Film ini menceritakan perjalanan Simba untuk menjadi raja dari wilayahnya. Jalannya untuk menjadi raja terhalang oleh Scar, saudara Musafa, ayah dari Simba. Musafa merupakan raja sah dari wilayah Simba.
Jujur, aku sudah lupa (atau malah belum pernah menonton (?)) animasi dari The Lion King. Maklum, anak kampung yang terisolasi, tidak semua hiburan bisa kudapat. Mungkin ada di TV, tapi bisa saja aku lagi belajar ketika animasi ini dulu tayang.

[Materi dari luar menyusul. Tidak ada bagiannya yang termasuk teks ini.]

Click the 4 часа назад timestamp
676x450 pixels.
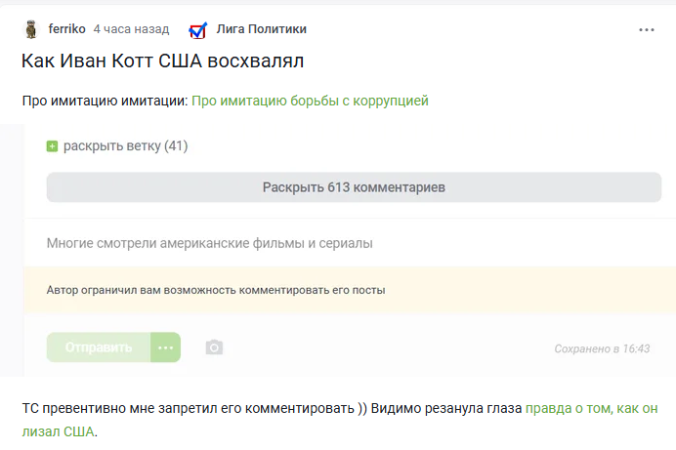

Melihat berbagai hewan dalam bentuk ‘nyata’ dalam film ini serasa menonton documenter National Geographic. Satu-satunya yang membedakan keduanya adalah hewan-hewan di sini bisa berbicara. Selebihnya, persis seperti film documenter. Interaksi para hewan terasa seperti ‘hewan’, keterbatasan ekspresi dan gestur hewan membuat film ini terasa kurang.
Karakter Simba dan ceweknya terlihat sangat berubah dari kecil ke dewasa. Perubahan begitu mendalam yang terjadi pada Simba mungkin bisa dimaklumi karena kejadian di masa lalu. Tapi Nala juga terasa tidak bersemangat. Tidak ada energi yang ditularkan kepada keduanya sepanjang perjuangan merebut kerajaan. Satu-satunya yang membuat film ini sedikit berwarna adalah kehadiran Pumba dan Simon. Selebihnya serasa membosankan, National Geographic mungkin bisa lebih menarik daripada film ini.
Karakter Scar juga kurang digali motifnya. Ia dan hyeena adalah dua orang yang jahat di sini namun motif dari kejahatan mereka hanya sebatas ‘jahat’. Menurutku, dengan ending yang dihadirkan di film, kejadian Simba akan terulang lagi.
Tidak ada yang special dari The Lion King. National Geographic sepertinya mampu membuat film dengan hewan ‘nyata’ dengan lebih bagus. Semoga Disney ke depannya bisa membuat film yang lebih ‘niat’ dan tidak hanya mengandalkan nostalgia. Bukannya membangkitkan nostalgia, ditakutkan apabila Disney terus mengangkat animasi menjadi live-action dengan formula layaknya The Lion King, para penonton tidak ada yang tertarik.